(DATA TO USE):
· · · · ·

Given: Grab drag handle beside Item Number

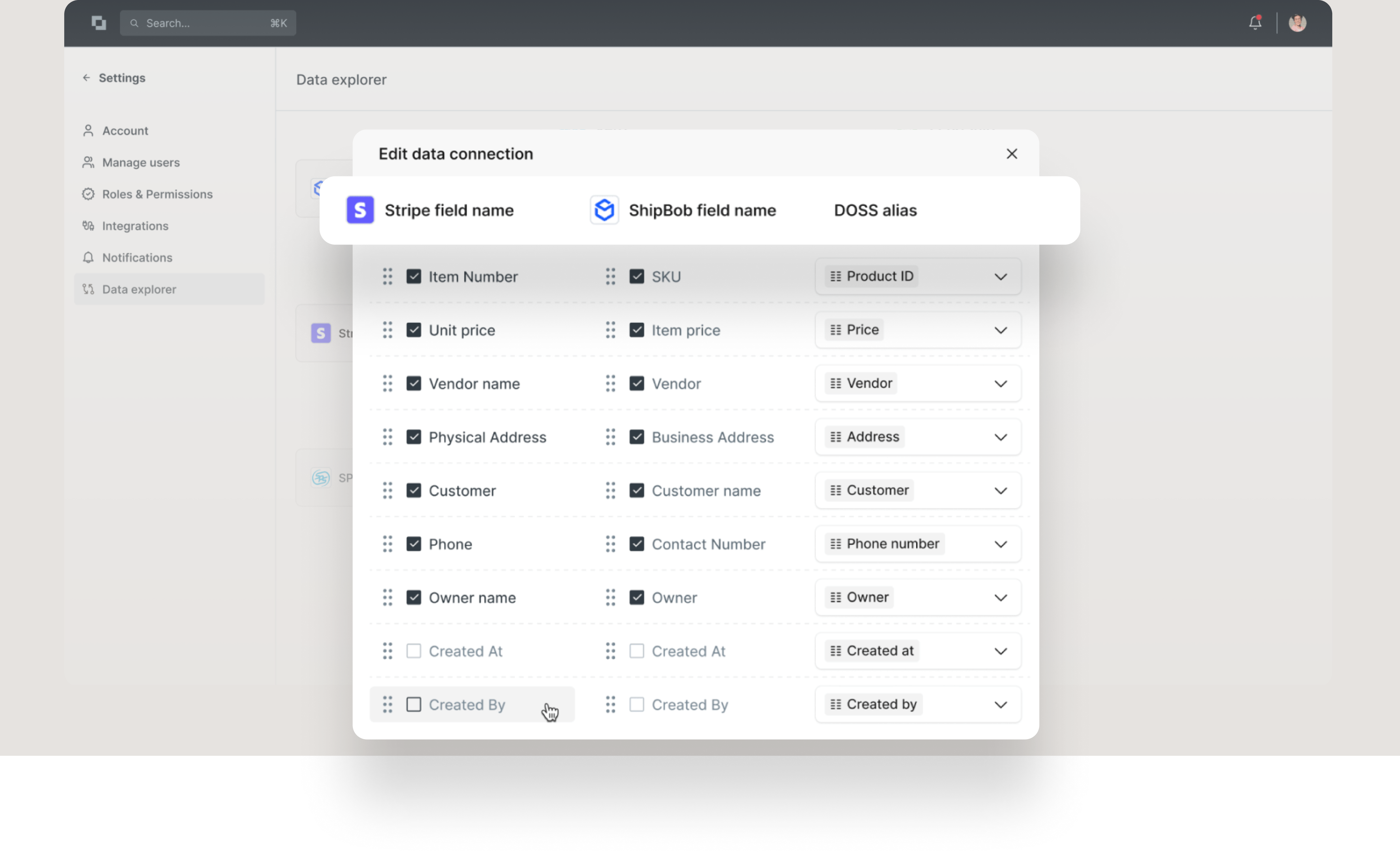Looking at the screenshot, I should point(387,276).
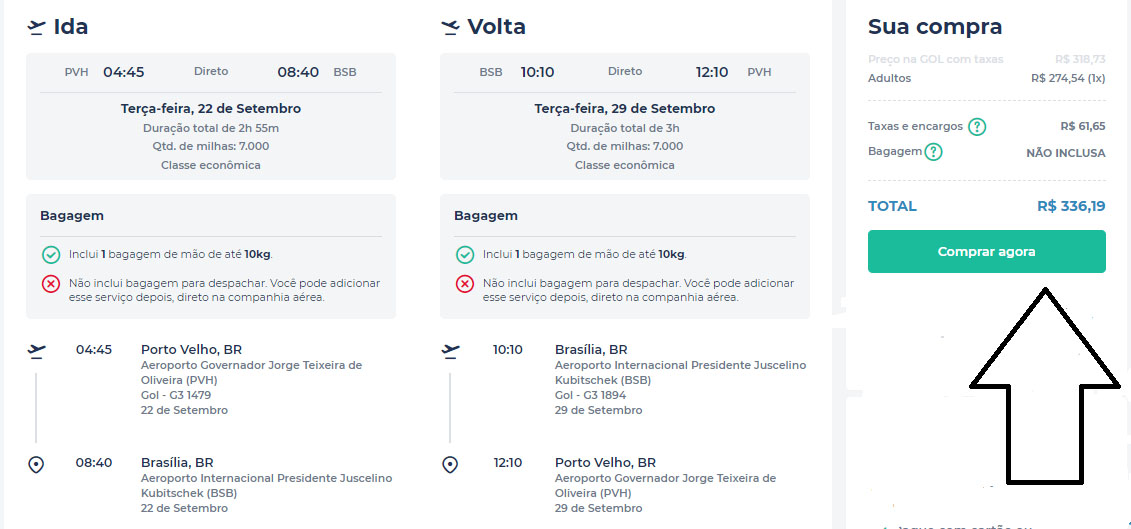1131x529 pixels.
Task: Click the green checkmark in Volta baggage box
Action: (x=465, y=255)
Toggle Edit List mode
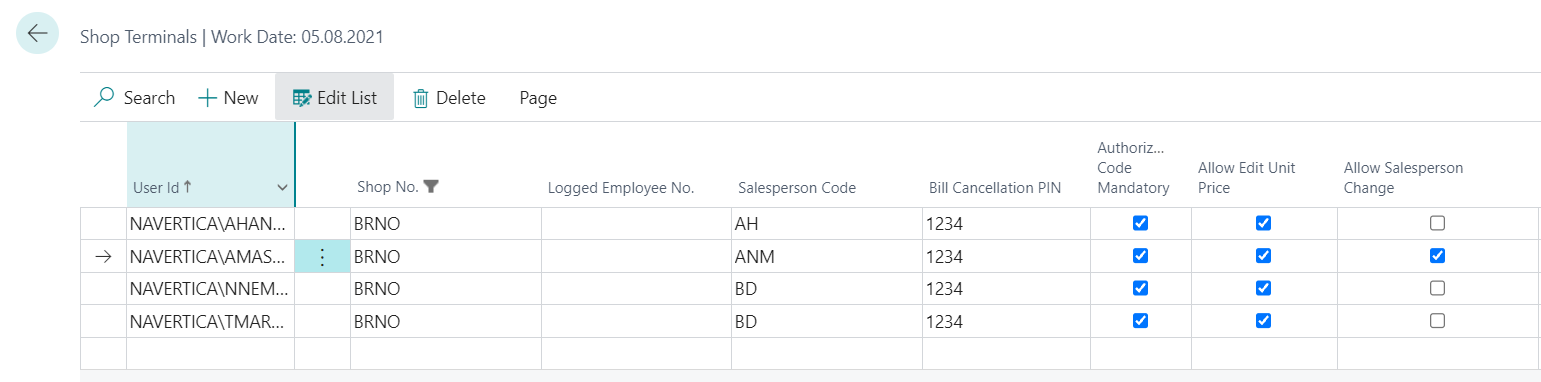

· · · · ·

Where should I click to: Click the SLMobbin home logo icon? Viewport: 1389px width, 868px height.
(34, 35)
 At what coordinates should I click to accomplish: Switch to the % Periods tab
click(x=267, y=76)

· · · · ·

(AIM OF THE TASK): Rewrite everything in the rows from "Given: Grab drag handle beside Item Number" down to "Toggle Edit List mode", changing "drag handle" to "grip handle" and leaving the rest as it is, without the pictures.

(OUTPUT BELOW):
Given: Grab grip handle beside Item Number

Looking at the screenshot, I should point(387,276).
1131x529 pixels.
Task: Click the green checkmark in Volta baggage box
Action: (x=465, y=255)
Toggle Edit List mode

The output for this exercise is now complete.